La question est : la quantité actuelle des aérosols dans l’atmosphère dépasse-t-elle déjà cette limite, et dans ce cas le fait d’ajouter encore quelques particules ne devrait pas avoir une influence importante sur la formation des nuages ? Ou les aérosols sont-ils restés le facteur limitant même avec l’augmentation de la pollution, et dans ce cas les aérosols qui s’ajoutent continueraient à avoir de l’influence sur les nuages ?

Un modèle développé par le Pr Koren et son groupe a montré qu’une augmentation du nombre d’aérosols, même dans un environnement relativement pollué, serait à l’origine de nuages plus épais et étendus, provoquant des pluies plus agressives. Mais faire la preuve de ce modèle a été une autre histoire, car il est très difficile de faire des expériences sur des nuages, ou même de trouver des moyens d’isoler en temps réel les différents facteurs qui font partie de leur formation.

Le Pr Koren, le doctorant Guy Dagan, et la Dr Orit Altaratz, du département des Sciences de la terre et des planètes, ont trouvé un endroit inattendu pour vérifier leur modèle : près des Latitudes des chevaux, régions subtropicales situées loin dans les océans, qui ont été frappées d’anathème par les marins, il y a très longtemps, parce que, en l’absence de vent, les bateaux à voiles étaient parfois bloqués pendant de longues semaines.

Les chercheurs ont trouvé là un laboratoire naturel qui leur a permis d’expérimenter la physique de base de leur modèle : une région atmosphérique où règnent des conditions météorologiques bien définies. Il peut y avoir des périodes où l’atmosphère est vide d’aérosols, et d’autres où elle en contient une petite quantité. Si le modèle est exact, le passage d’une situation à l’autre doit être spectaculaire. Les chercheurs ont voulu vérifier leur théorie sur les nuages qui se forment dans cette région : des nuages convectifs chauds qui sont alimentés par l’humidité de l’océan.

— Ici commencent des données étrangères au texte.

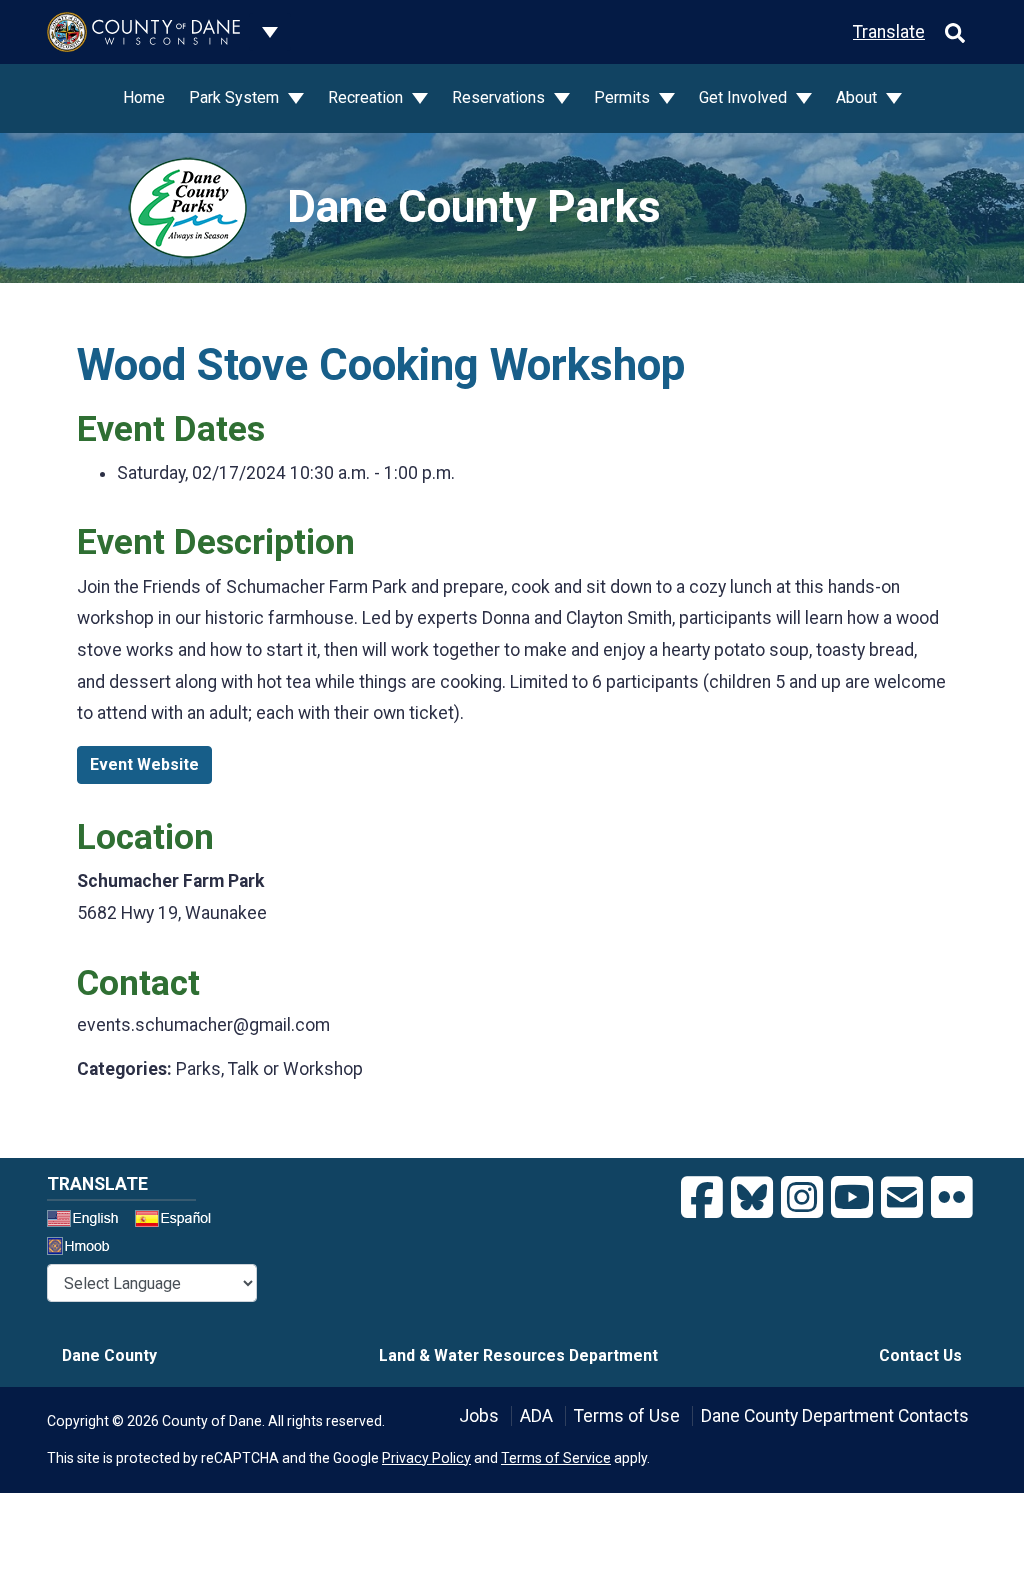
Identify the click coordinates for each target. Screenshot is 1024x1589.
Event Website (144, 764)
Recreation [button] (367, 97)
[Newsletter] (902, 1198)
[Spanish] (177, 1221)
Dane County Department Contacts (835, 1416)
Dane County (109, 1355)
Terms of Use (627, 1416)
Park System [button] (236, 97)
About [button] (858, 97)
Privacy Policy (426, 1458)
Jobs (479, 1416)
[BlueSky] (752, 1198)
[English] (89, 1221)
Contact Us (920, 1355)
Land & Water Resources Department (518, 1355)
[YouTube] (852, 1198)
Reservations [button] (500, 97)
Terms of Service (556, 1458)
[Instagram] (802, 1198)
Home (144, 97)
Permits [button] (624, 97)
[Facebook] (702, 1198)
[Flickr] (952, 1198)
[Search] (955, 32)
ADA (536, 1416)
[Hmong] (85, 1248)
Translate (889, 32)
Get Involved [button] (745, 97)
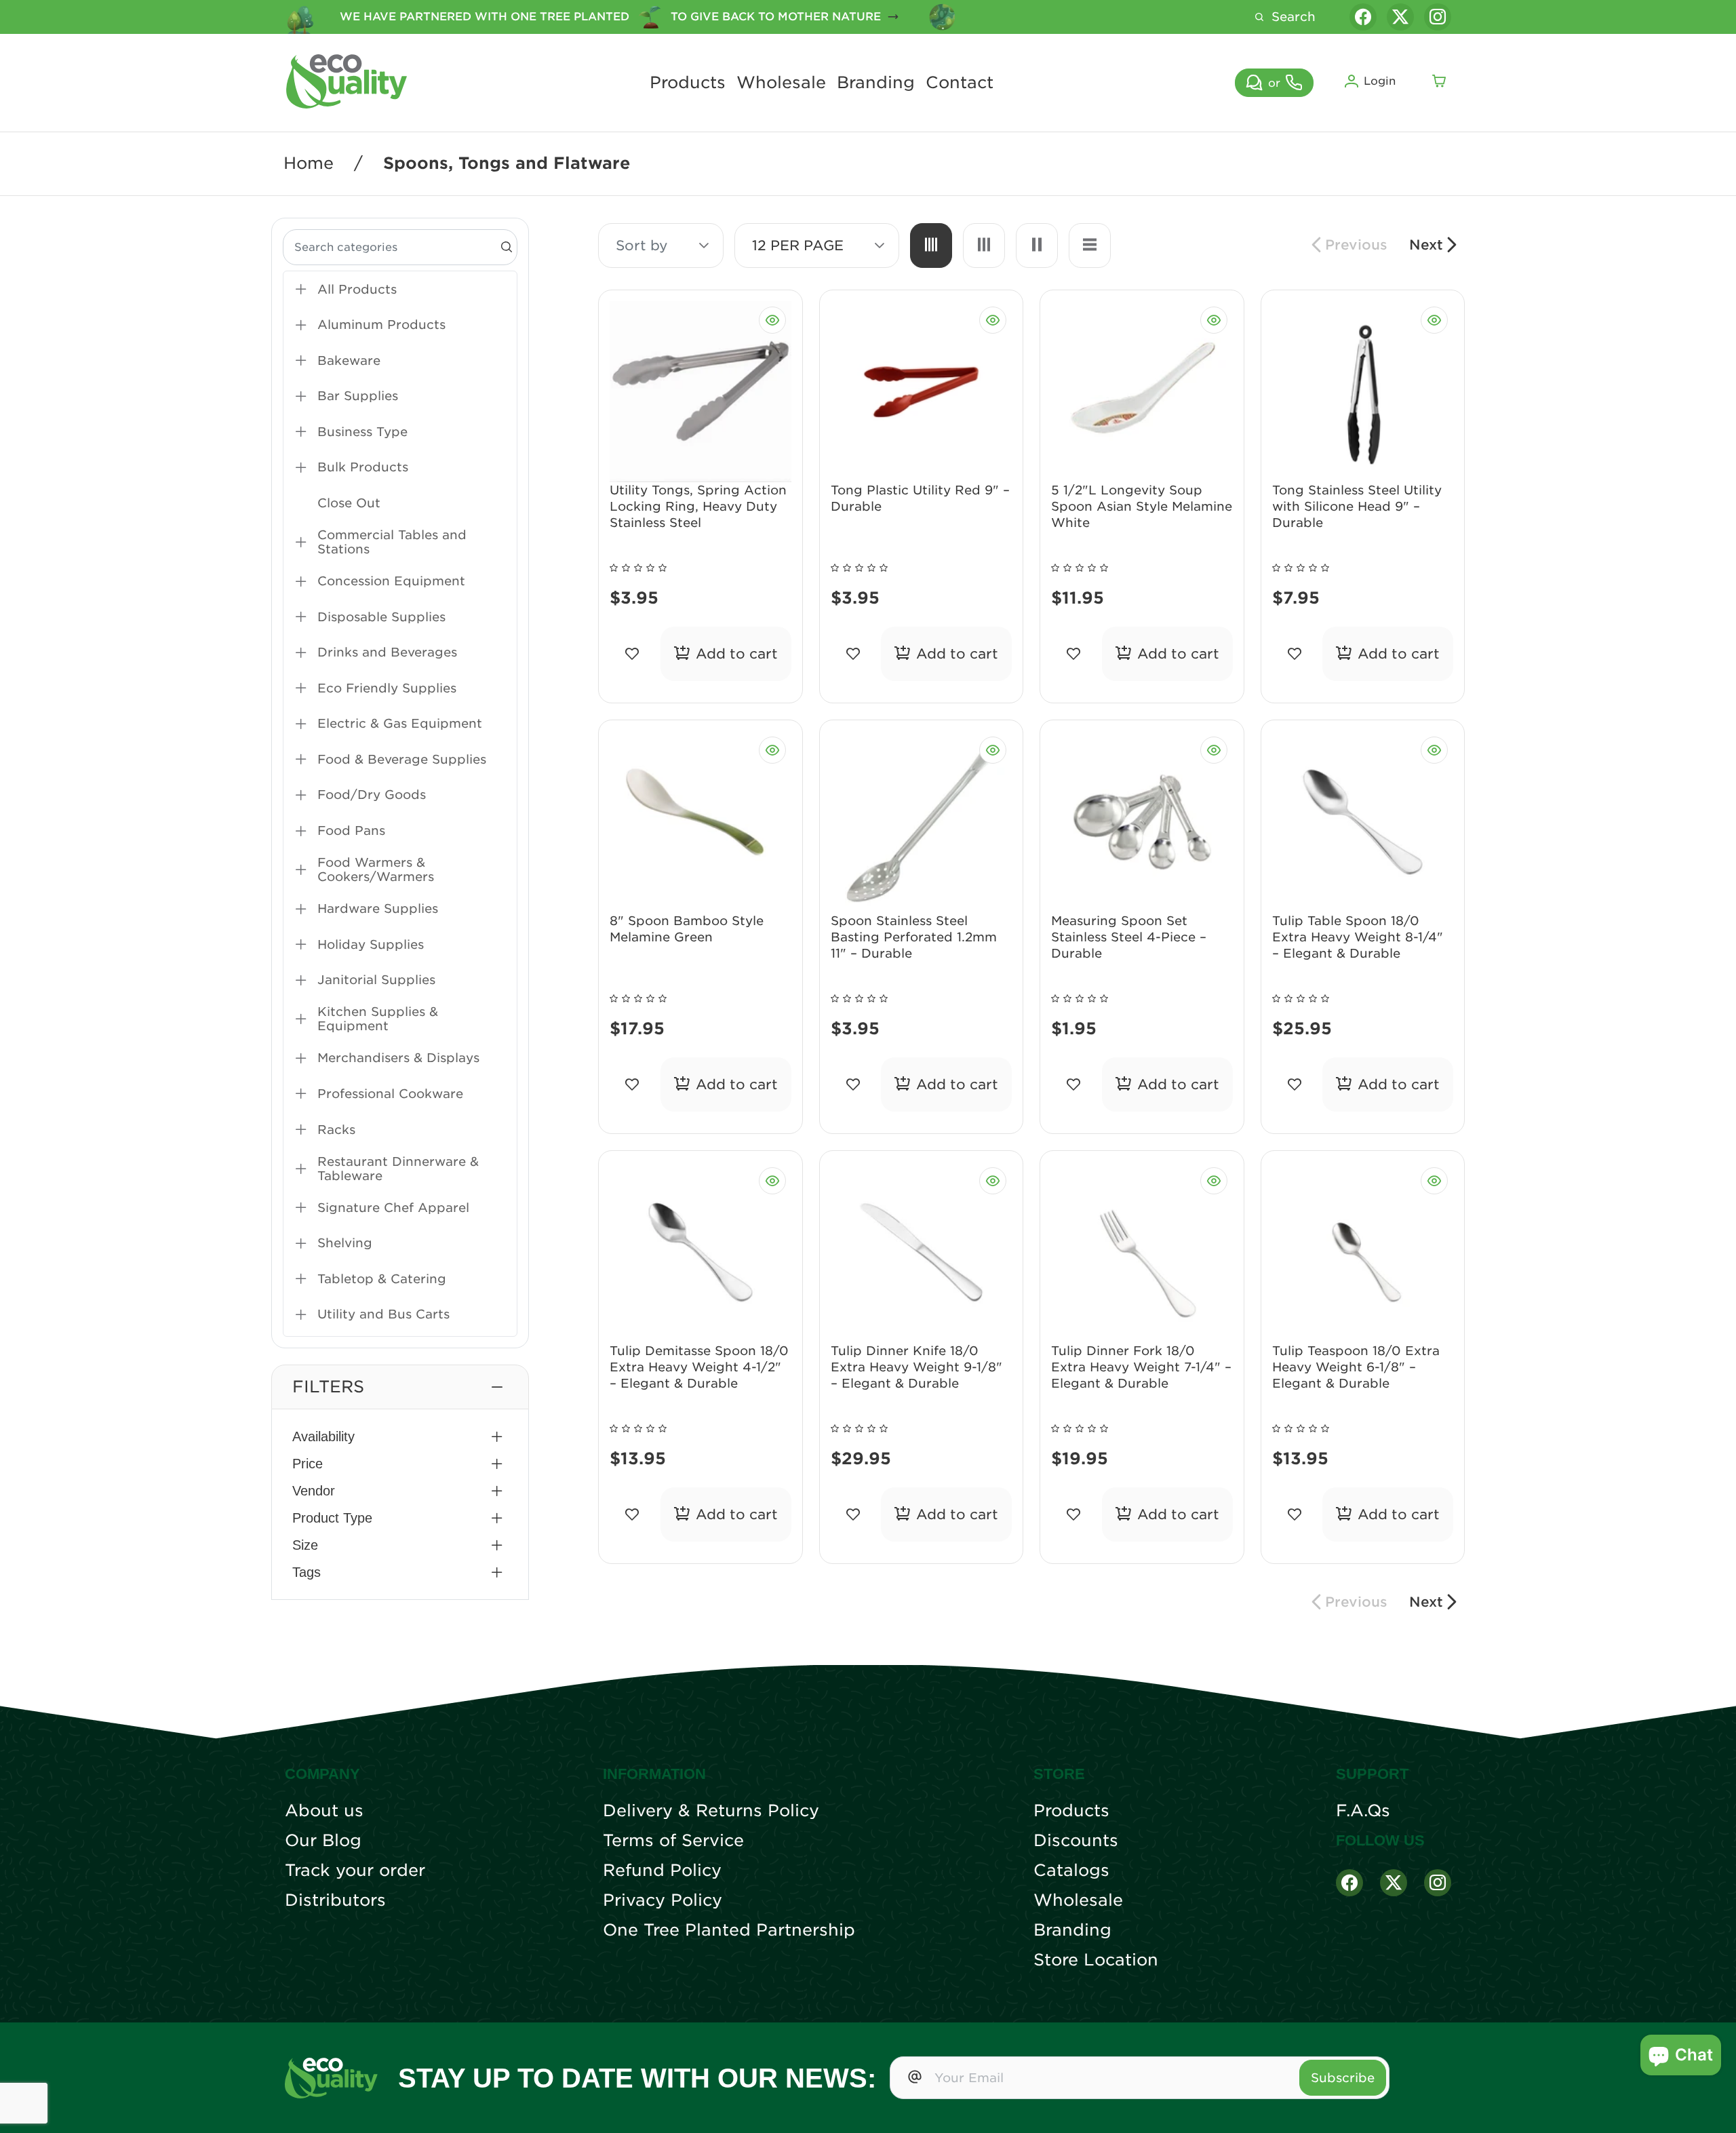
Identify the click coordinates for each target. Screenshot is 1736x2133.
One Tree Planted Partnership (729, 1930)
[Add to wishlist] (632, 654)
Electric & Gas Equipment (399, 723)
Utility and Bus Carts (383, 1314)
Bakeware (348, 360)
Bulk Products (362, 467)
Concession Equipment (391, 581)
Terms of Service (673, 1841)
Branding (876, 83)
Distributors (335, 1900)
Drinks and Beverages (387, 652)
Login (1380, 81)
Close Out (348, 503)
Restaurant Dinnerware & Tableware (398, 1168)
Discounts (1075, 1841)
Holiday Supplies (370, 944)
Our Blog (323, 1841)
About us (324, 1811)
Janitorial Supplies (376, 980)
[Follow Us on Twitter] (1393, 1882)
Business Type (362, 432)
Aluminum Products (381, 324)
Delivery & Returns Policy (711, 1811)
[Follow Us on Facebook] (1349, 1882)
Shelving (344, 1243)
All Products (357, 289)
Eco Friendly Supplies (386, 688)
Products (688, 83)
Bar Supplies (357, 396)
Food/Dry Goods (371, 794)
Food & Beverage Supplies (401, 759)
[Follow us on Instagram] (1437, 17)
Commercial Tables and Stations (392, 542)
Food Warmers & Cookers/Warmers (375, 869)
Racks (336, 1129)
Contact (959, 83)
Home (308, 163)
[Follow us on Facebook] (1363, 17)
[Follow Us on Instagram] (1437, 1882)
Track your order (355, 1870)
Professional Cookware (390, 1094)
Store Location (1095, 1960)
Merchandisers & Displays (398, 1058)
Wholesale (781, 83)
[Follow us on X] (1400, 17)
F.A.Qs (1363, 1811)
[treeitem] (400, 289)
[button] (400, 1387)
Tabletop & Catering (381, 1279)
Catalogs (1071, 1870)
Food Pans (351, 830)
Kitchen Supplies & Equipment (377, 1018)
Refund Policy (662, 1870)
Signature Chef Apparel (393, 1207)
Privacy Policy (662, 1900)
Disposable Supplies (381, 617)
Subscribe (1343, 2078)
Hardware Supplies (377, 908)
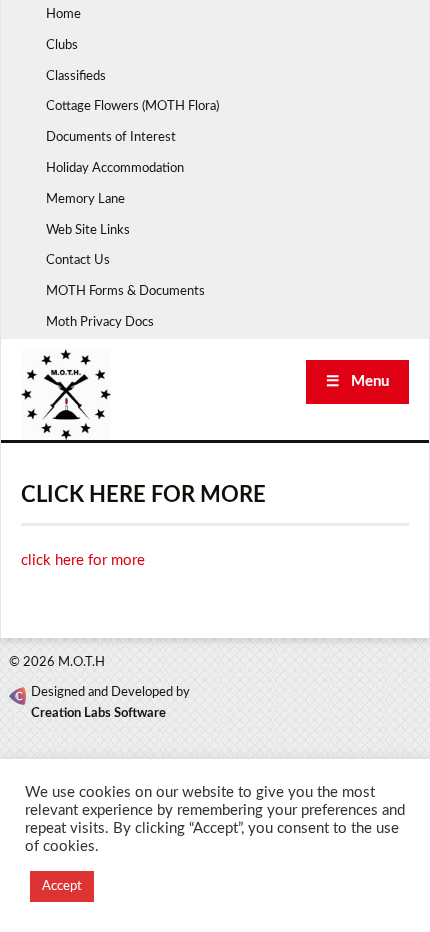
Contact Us (78, 260)
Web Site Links (88, 230)
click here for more (83, 560)
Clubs (62, 45)
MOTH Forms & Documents (125, 291)
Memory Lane (85, 199)
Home (63, 14)
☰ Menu (357, 381)
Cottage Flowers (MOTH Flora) (132, 106)
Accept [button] (62, 886)
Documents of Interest (111, 137)
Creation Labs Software (98, 713)
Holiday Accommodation (115, 168)
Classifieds (76, 76)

Ayant ainsi neutralisé l’influence d’autres facteurs potentiels (vent, grands écarts de température, formations terrestres) le groupe a pu se concentrer sur les aérosols, en utilisant les images quotidiennes des satellites pour comparer la couverture nuageuse et les mesures de la charge d’aérosols aux prédictions du modèle. Les nombreux types différents d’analyses qu’ils ont utilisés ont ainsi démontré que leur modèle était très proche des observations des satellites.

Ils ont ensuite utilisé une autre source de données : les instruments satellites CERES (Clouds’ and the Earth’s Radiant Energy System) qui mesurent les flux des radiations réfléchies et émises de la Terre vers l’espace, pour que les chercheurs réussissent à comprendre comment le climat varie au cours du temps. Lorsque l’analyse a été effectuée avec la même charge d’aérosols, sur la même surface et en même temps, le résultat, selon le Pr Koren, a été une « démonstration classique » de l’effet de renforcement des aérosols supplémentaires sur les nuages.

En d’autres mots, les données du rayonnement correspondent à la signature particulière des nuages qui deviennent de plus en plus étendus et de plus en plus épais. Ces nuages montrent une augmentation notable du refroidissement, due à la réflexion du rayonnement des petites longueurs d’ondes, mais cet effet est partiellement neutralisé par le rayonnement de longueurs d’onde plus grandes, renforcé par le rayonnement venant d’en bas.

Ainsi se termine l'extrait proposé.